Experimental Section

Materials

Itaconic acid, 1,2-diaminoethane, 1,3-diaminopropane, 1,4-diaminobutane, 1,5-diaminopentane, 1,6-diaminohexane, 1,7-diaminoheptane, 1,8-diaminooctane, 1,9-diaminononane, 1,10-diaminodecane, and 1,12-diaminododecane were purchased from Sigma-Aldrich. Sebacic acid (SeA), 2-chloroethylamine hydrochloride, triphenylphosphite (TPP), thionyl chloride, sodium hydroxide, and potassium hydroxide were purchased from Sigma. 1,3-Bis(4,5-dihydrooxazol-2-yl)benzene (IAox) was purchased from TCI Europe. 2,5-Furandicarboxylic acid (2,5-FDCA) was obtained from Atomole, China (>99.5 wt %, GC–MS). 2,5-Bis(4,5-dihydrooxazol-2-yl)furan (FDCAox) was synthesized according to the previously reported procedure.57 The chemicals are used as received, unless it is otherwise described.
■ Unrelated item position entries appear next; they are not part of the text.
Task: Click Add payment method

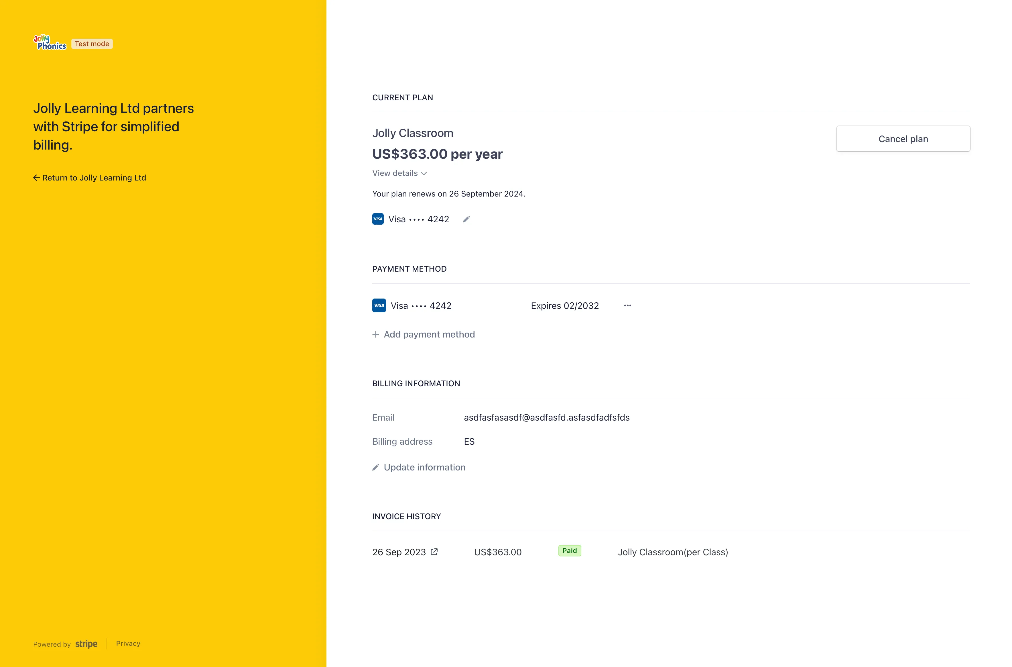Action: 429,334
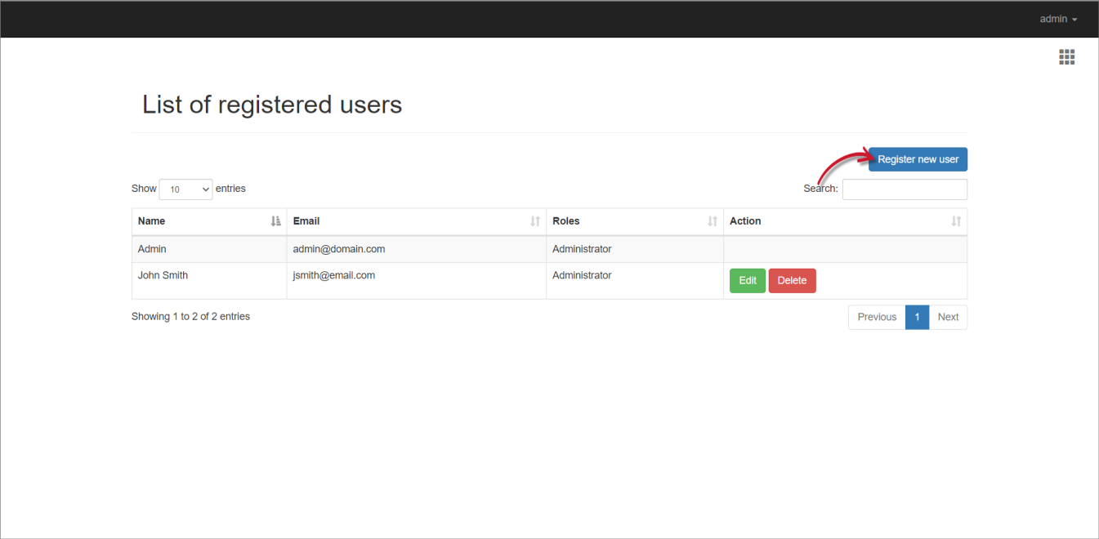Screen dimensions: 1099x539
Task: Open the apps grid icon
Action: [1066, 56]
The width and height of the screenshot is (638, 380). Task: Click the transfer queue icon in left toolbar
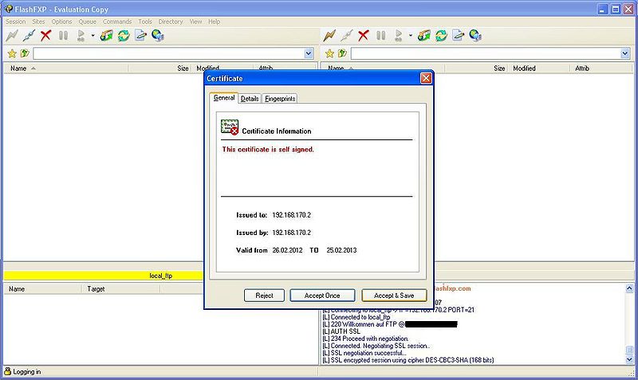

General Synthesis Procedure of the Bis(pyrrolidone) Dicarboxylic Acids

The bis(pyrrolidone) based dicarboxylic acids were synthesized using a bulk reaction between itaconic acid and an α,ω-aliphatic diamine in a 2:1 molar ratio. The obtained monomers are abbreviated as BP-Cx where x denotes the methylene spacer length of the used diamine. As a representative example, the synthesis of N,N′-octamethylene-bis(pyrrolidone-4-carboxylic acid), hence, BP-C8, is described: Itaconic acid (9.02 g, 0.069 mmol) and 1,8-diaminooctane (5 g, 0.035 mmol) were added to a 100 mL round-bottom flask. The mixture was heated to 130 °C and was allowed to stir for 18 h in the presence of a catalytic amount of distilled water to yield a yellow viscous liquid. The product was obtained as white crystals after recrystallization from a mixture of methanol and ethyl acetate, followed by filtration and washing with ethyl acetate, and drying in vacuo overnight at 50 °C. The yield of the synthesized monomer is shown in Table 1. The yield is measured gravimetrically, while the purity is traced with 1H NMR. 1H NMR analysis (CDCl3 + d-TFA, 300 MHz): δ 3.80 (m, 4H), 3.44 (m, 4H), 3.31 (m, 2H), 2.99 (d, 2H, J = 7.9 Hz), 1.57 (m, 4H), 1.30 (m, 8H). 13C NMR (CDCl3 + d-TFA, 300 MHz): δ 178.2 (C=OOH), 175.0 (NC=O), 49.7 (NCH2 ring), 43.4 (NCH2 spacer), 35.7 (CH ring), 33.8 (CH2 ring), 28.6 (CH2 spacer), 26.5 (CH2 spacer), 26.1 (CH2 spacer). For the detailed overview of the synthesis and NMR analysis of the BP-Cx monomers, we refer to the Supporting Information.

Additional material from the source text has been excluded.